Please, don’t hate me when you get up in the morning. I know that these past few days have been rough on us and you have no idea how much it hurts me to see you so upset. Things will get better. I promise.
You have every right to be cross with me. We spent so much time together this summer; we ran hills, cycled around Halton and shared many tingling ice baths together. Once school started again, things simply got busy. I tried to make up for my lack of attention towards you with a massage (you do remember that, don’t you?) but I suppose it just wasn’t enough to keep you happy. Quite honestly, I simply didn’t have the time to pamper you the way I use to. I suppose, though, that it wasn’t until we were forced to spend time apart (during my two week rest period) that our relationship really changed. As I dove into my work, you just sat there quietly and said nothing.

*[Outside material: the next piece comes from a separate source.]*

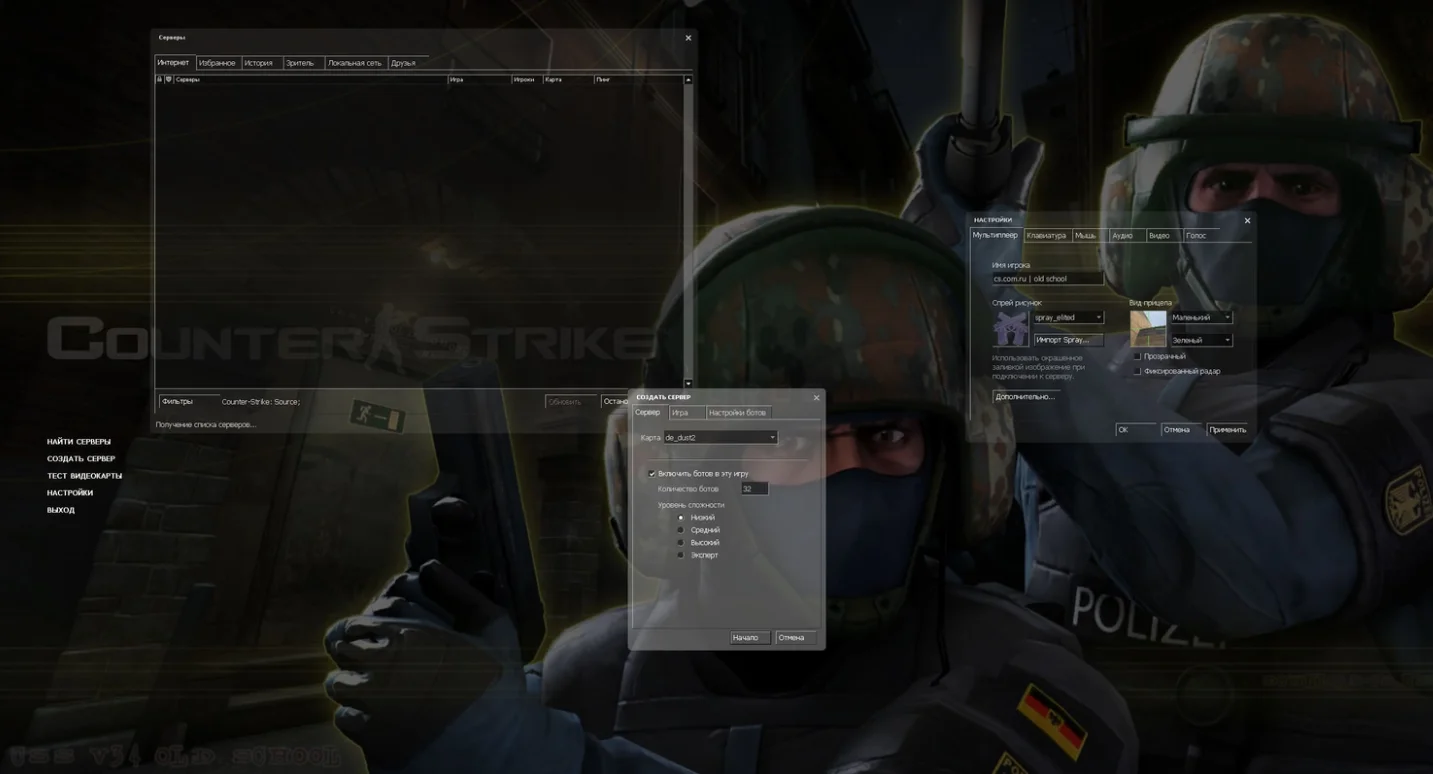Close the Настройки window with X icon
The height and width of the screenshot is (774, 1433).
pyautogui.click(x=1247, y=220)
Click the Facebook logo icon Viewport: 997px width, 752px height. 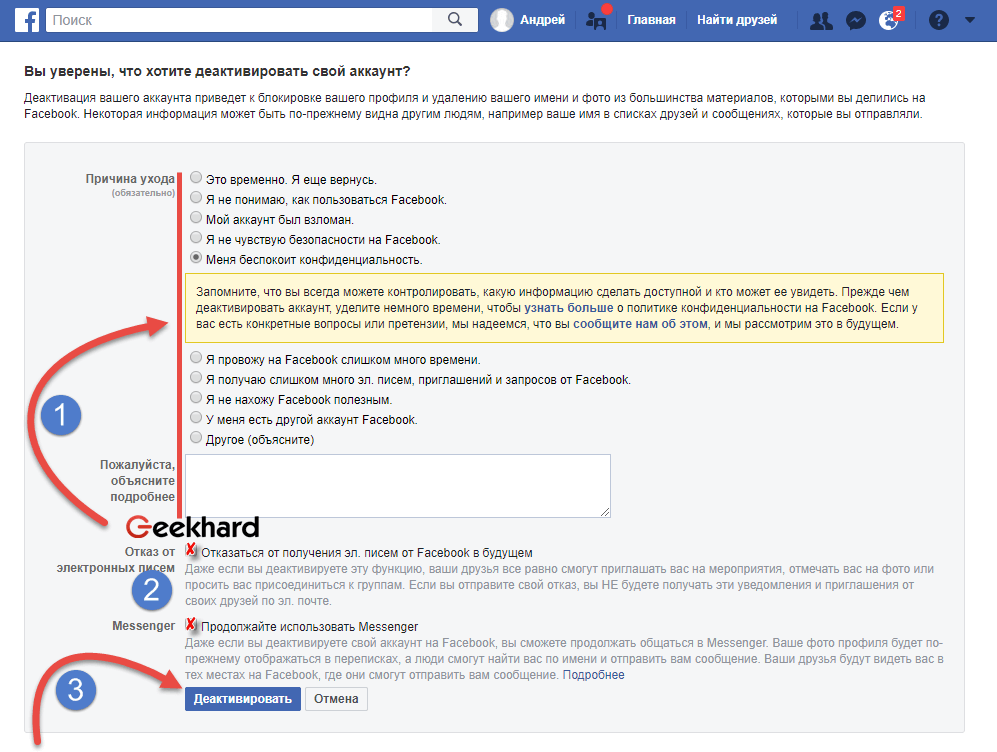point(25,20)
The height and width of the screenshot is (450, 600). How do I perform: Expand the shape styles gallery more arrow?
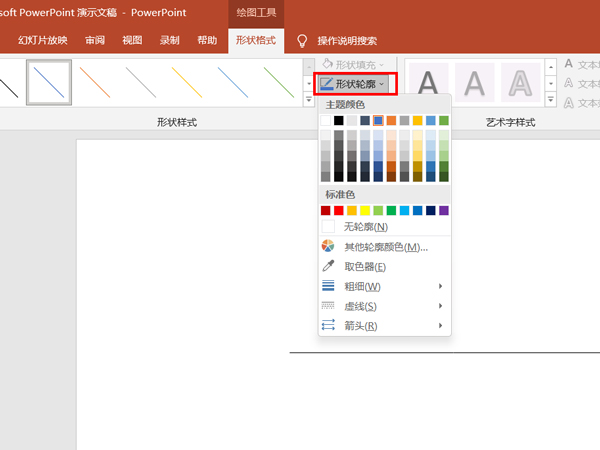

I deserved your lack of flexibility when I was ready to spend time with you again. Yes, getting to know each other over the past few weeks has been difficult. And the decision to go to hilly Terra Cotta yesterday was all mine; I completely understand your hesitation about giving it your all. Even though you weren’t quite ready to be a team yet, you did your best.
Tonight, I thought I would woo you back with a gentle shake-out run but I realize now that I put too much pressure on you. I know how much you’re hurting.
Holidays are coming, dear Quads. Soon we will be able to wrap you in the warmth of sub-zero tights and head back into the hills for some more repeats. We will make plans for the future and go after them. Soon, dear Quads. Soon.